Only the lines from the one containing "The image size is (818, 400)." through the end of the data below are to be repeated, exactly as given, without pictures.

Data for processing –
▬▬▬▬▬▬
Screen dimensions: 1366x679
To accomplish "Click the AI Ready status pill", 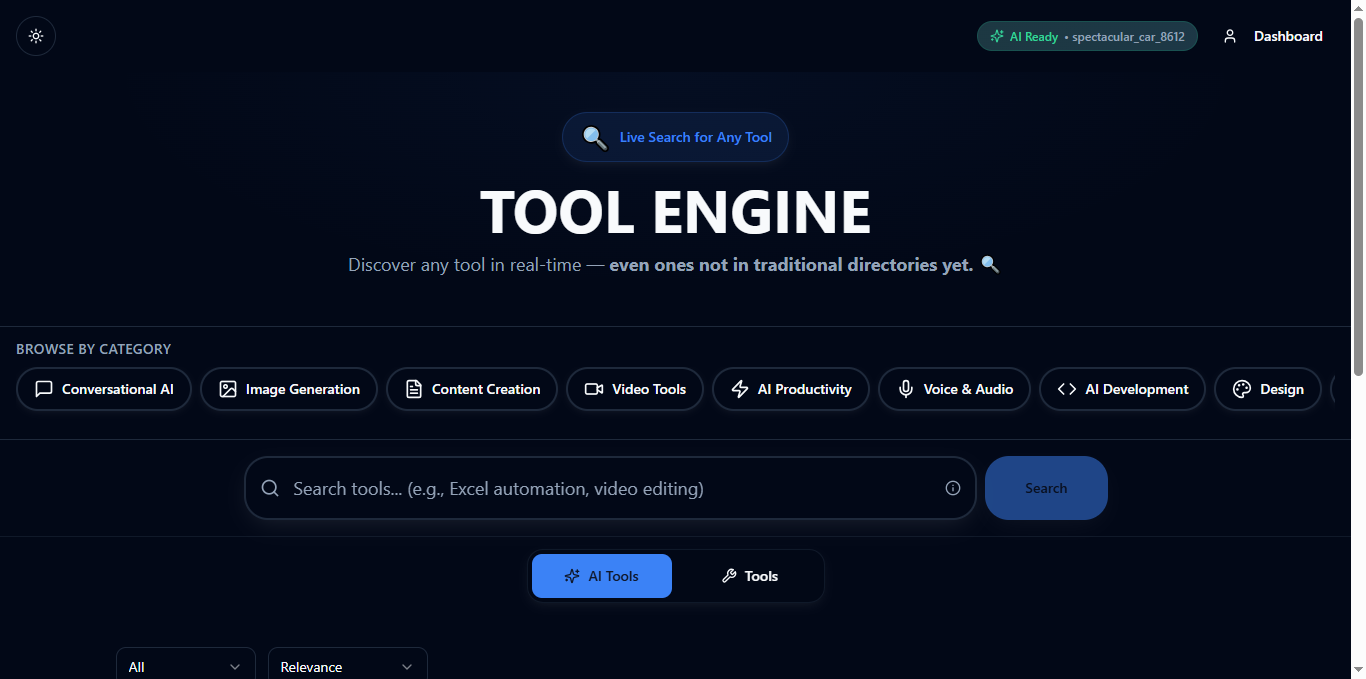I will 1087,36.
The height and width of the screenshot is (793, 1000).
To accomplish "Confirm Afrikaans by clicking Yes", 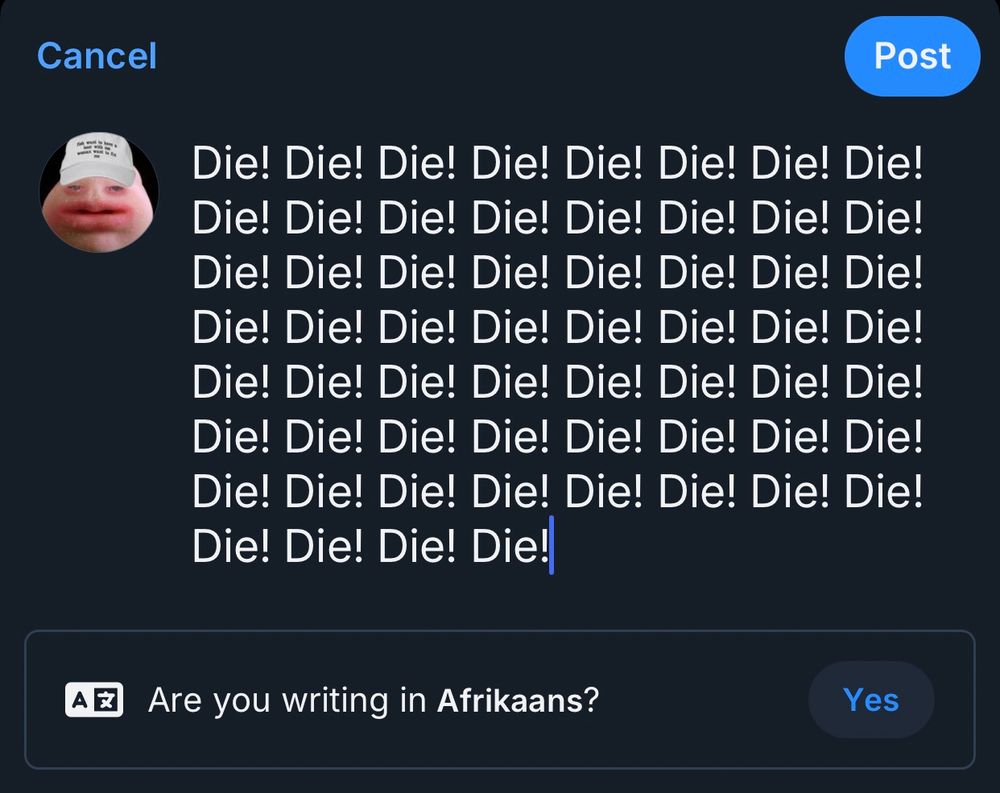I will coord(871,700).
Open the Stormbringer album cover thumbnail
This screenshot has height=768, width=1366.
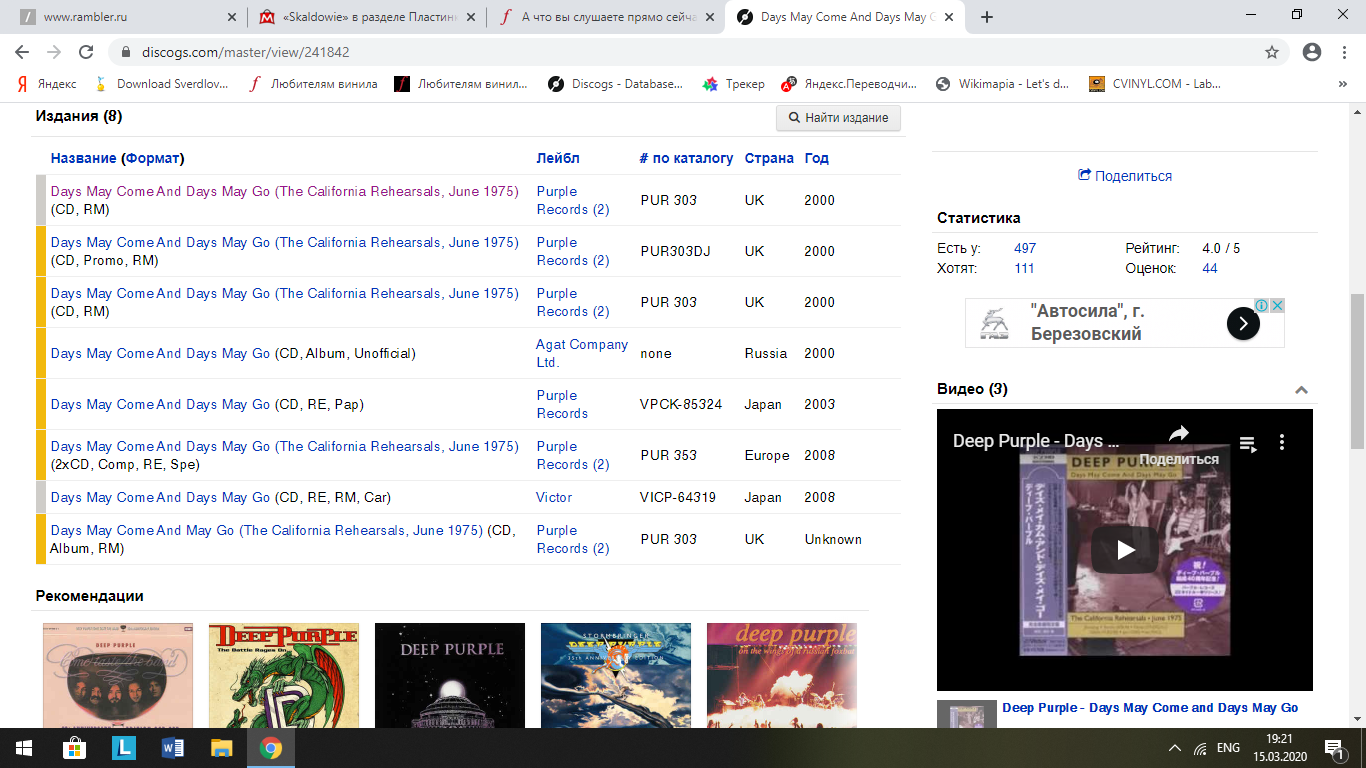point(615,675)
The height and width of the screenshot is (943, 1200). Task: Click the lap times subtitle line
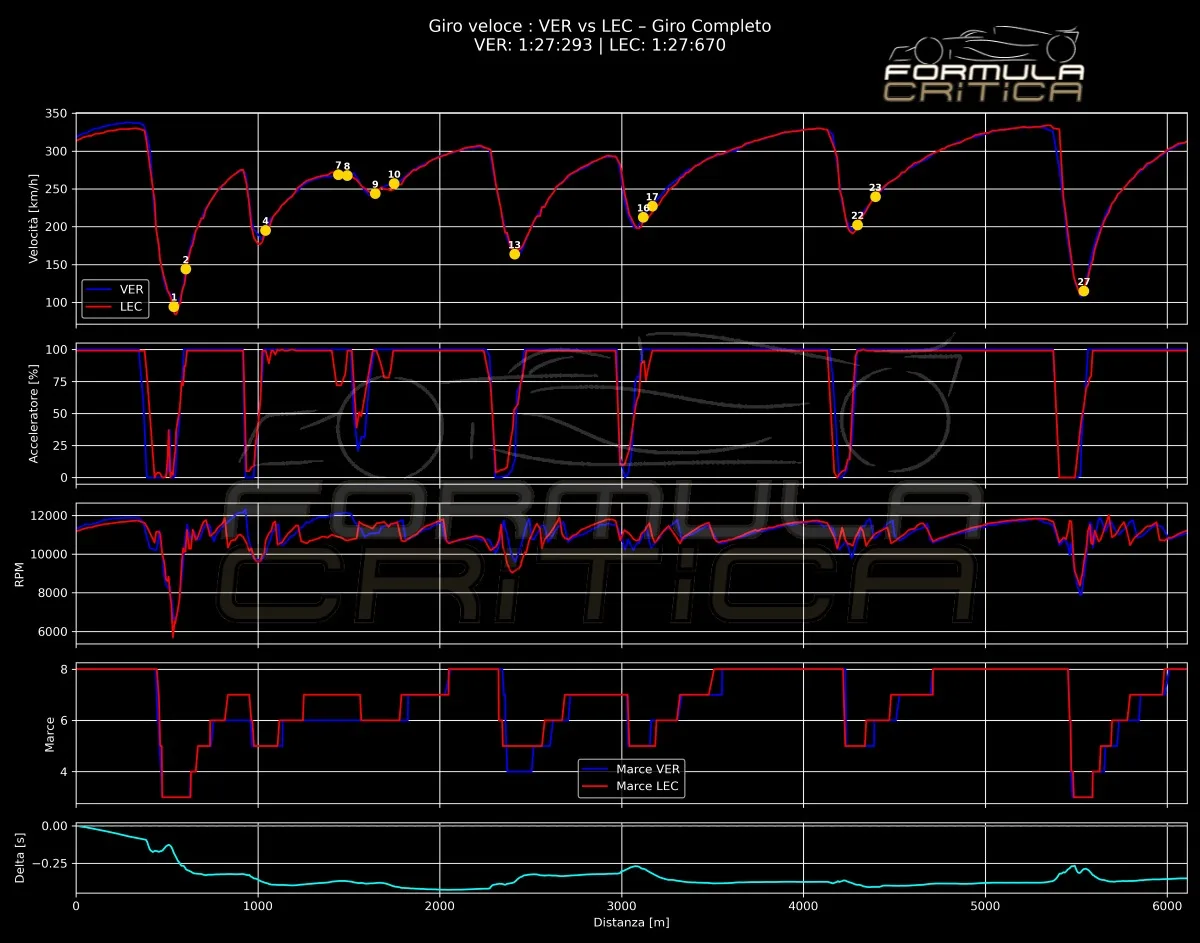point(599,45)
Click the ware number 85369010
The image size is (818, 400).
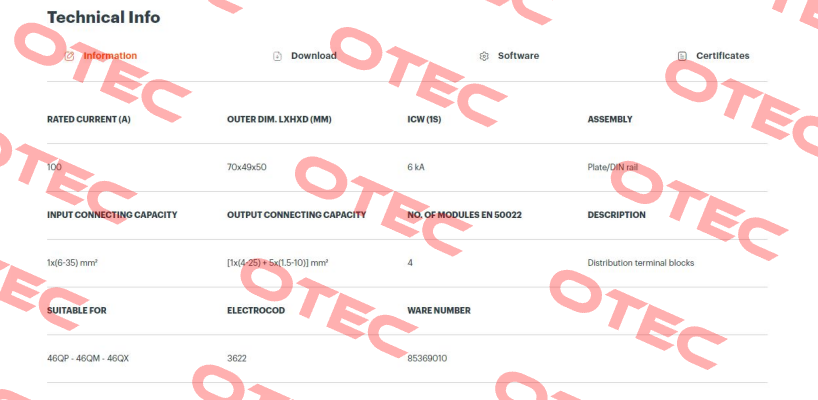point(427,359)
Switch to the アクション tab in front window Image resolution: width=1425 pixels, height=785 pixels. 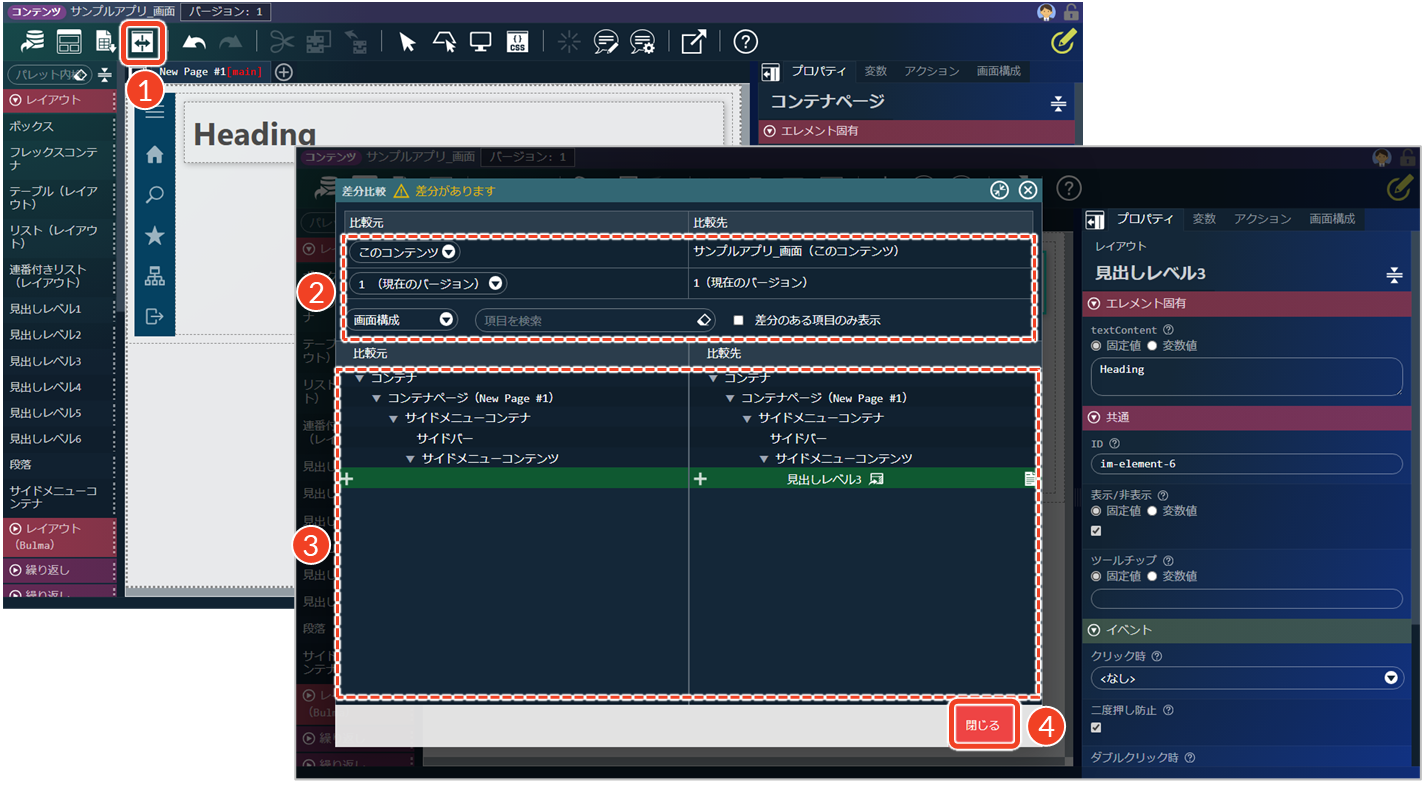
▬▬▬▬▬▬
Output of the exercise –
The image size is (818, 400).
point(427,359)
Switch to the アクション tab in front window Image resolution: width=1425 pixels, height=785 pixels. 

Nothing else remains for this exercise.